Former Mets Employee, Kirk Radomski Pleads Guilty to Steroid Charges, Names MLB Players

Kirk J. Radomski, a former batboy, clubhouse assistant and equipment manager for the New York Mets, admitted to distributing a variety of performance-enhancing drugs, including steroids and hGH, to ‘dozens’ of Major League Baseball players from 1995 to 2005 when his home was raided by investigators, according to a plea agreement filed in federal court April 27, 2007.

The Washington Post (and now several other news sources) are reporting that Radomski, 37, pleaded guilty to one count of distributing anabolic steroids and one count of felony money laundering. He is facing a maximum of 25 years in prison and $500,000 in fines. It is possible that Radomski has been cooperating with the government since December 2005.

It has been reported that on Radomski’s 2005 Search Warrant, Radomski had named specific players to whom he had sold performance-enhancing drugs. Several major media outlets have now reviewed the document but no names have come out. Sports Illustrated, which also has reviewed the warrant, reported that “at least one player associated with BALCO also has been implicated.”

According to the New York Daily News, after the guilty plea was filed, the MLB Players Association immediately began calling players telling them to be prepared in case they were named by Radomski. Players Association officials said they did not know the names of the players involved. Radomski also reportedly gave the names to former U.S. Sen. George Mitchell, who is leading the official MLB investigation into the game’s performance-enhancing drug problems.

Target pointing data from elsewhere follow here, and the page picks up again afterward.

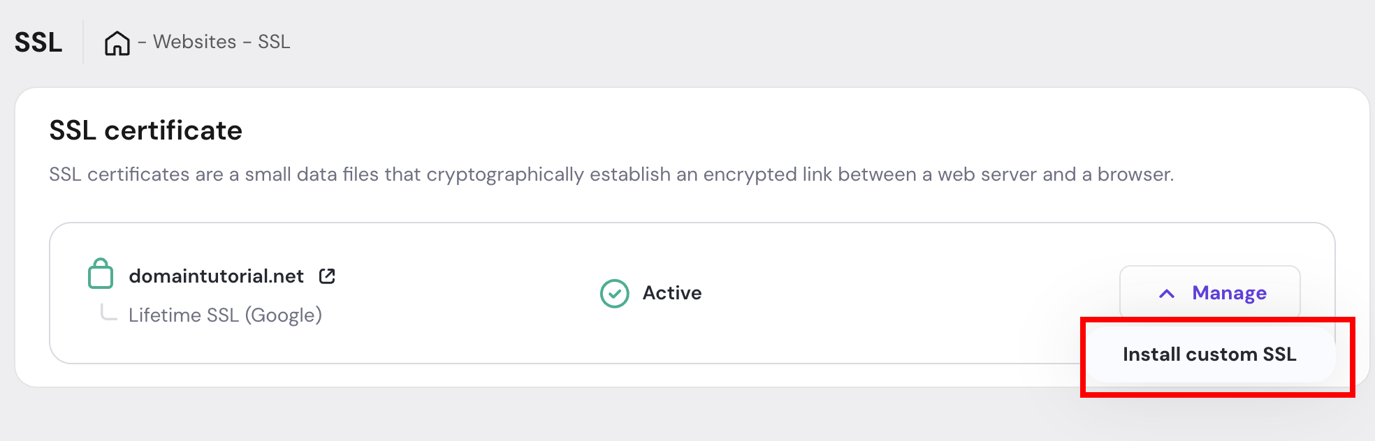Viewport: 1375px width, 441px height.
Task: Select Install custom SSL menu option
Action: [1209, 354]
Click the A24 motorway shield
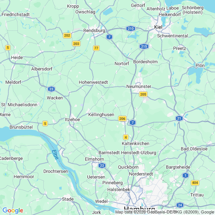The image size is (215, 215). pos(180,205)
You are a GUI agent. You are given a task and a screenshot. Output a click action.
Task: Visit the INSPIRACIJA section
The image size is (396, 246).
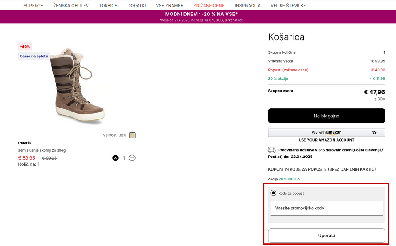click(x=247, y=6)
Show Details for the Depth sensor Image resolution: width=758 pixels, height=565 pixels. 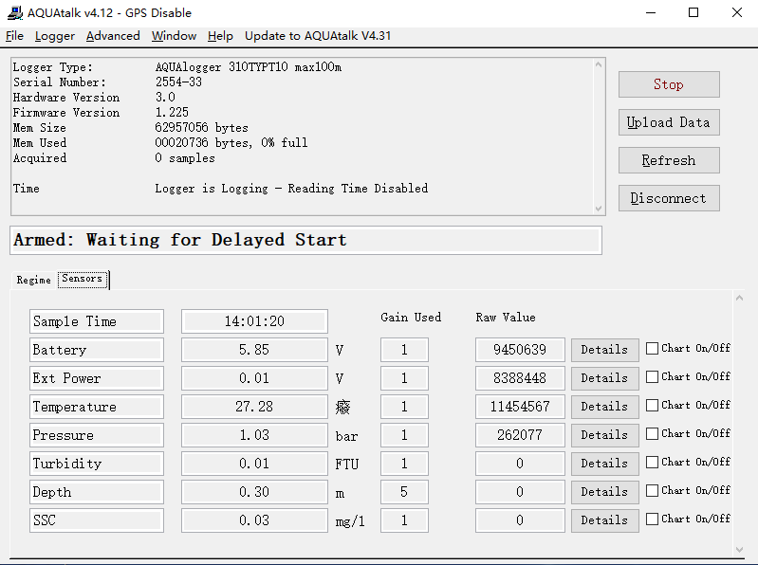tap(604, 492)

Radomski’s plea marks an unprecedented level of cooperation between MLB and government investigators/officials. Mitchell is a former prosecutor, but doesn’t have the power to compel testimony in the MLB investigation. Radomski’s plea deal requires him to cooperate with both the government’s ongoing investigation and Senator Mitchell’s investigation.

Radomski worked for the Mets from 1985-1995, but supposedly didn’t start giving drugs to baseball players until 1995. It’s pretty hard to believe that Radomski wasn’t selling steroids while he was employed by the Mets. While it’s logical that Radomski could have made plenty of contacts in the Mets clubhouse to become a major supplier of steroids and other drugs to players, the fact that Radomski started selling drugs immediately after ceasing employment with the Mets seems like a convenient coincidence for Major League Baseball and the Mets Organization (not to mention Radomski). It looks so bad on baseball as a whole when the dealers are entrenched right in the clubhouse and is reminiscent of MLB and Pittsburgh’s cocaine issue in the 1980’s. Rest assured that MLB, the government and Radomski all benefit from the timelines laid out by investigators, and are all fully cooperating with eachother.

From a statement issued by the New York Mets released April 26, 2007:

“We were surprised and disappointed to learn of the guilty plea today. The conduct in question is diametrically opposed to the values and standards of the Mets organization and our owners. We are and always have been adamantly opposed to the use of performance-enhancing drugs and continue to support Major League Baseball’s efforts to eradicate any such use in our game.”

A confidential informant told the FBI that Radomski was a major drug source in professional baseball who ‘took over’ after BALCO fell in 2003, according to a federal search warrant affidavit filed in connection with the case. In that affidavit, IRS Special Agent Jeff Novitzky said that in February 2005 he received a tip from a confidential FBI source that Radomski was a major steroid dealer supplying Major League Baseball Players. The source placed five separate orders for drugs with Radomski through an unnamed Major League Baseball source beginning the following month.

The source also said Radomski provided drugs to at least one MLB player publicly associated with the BALCO. Barry Bonds, Jason Giambi, Gary Sheffield and seven other current and former players have been implicated in the BALCO investigation thus far.

Radomski was caught talking on a wire tap and agents obtained checks that players had written to him, as well as the phone numbers for several players. Then on December 14, 2005, human growth hormone (hGH), anabolic steroids, clomiphene, insulin-like growth factor-1 (IGF-1) and clenbuterol were seized during a search of Radomski’s New York home.

Insulin-like growth factor-1, long thought to be the next generation of performance-enhancing drugs in sport had not previously been connected to baseball players. Experts have assumed for sometime that players were using IGF-1; the drug is now officially linked to baseball.

From Assistant U.S. Attorney Matt Parrella:

“This individual was a major dealer of anabolic steroids and performance-enhancing drugs whose clientele was focused almost exclusively on Major League Baseball players. He operated for approximately a decade.”

Radomski agreed to testify at any grand jury proceeding requested by the government and participate in undercover activities under the supervision of law enforcement officials as part of the plea deal. His ability to aid the government is hugely diminished now that his name has been made public.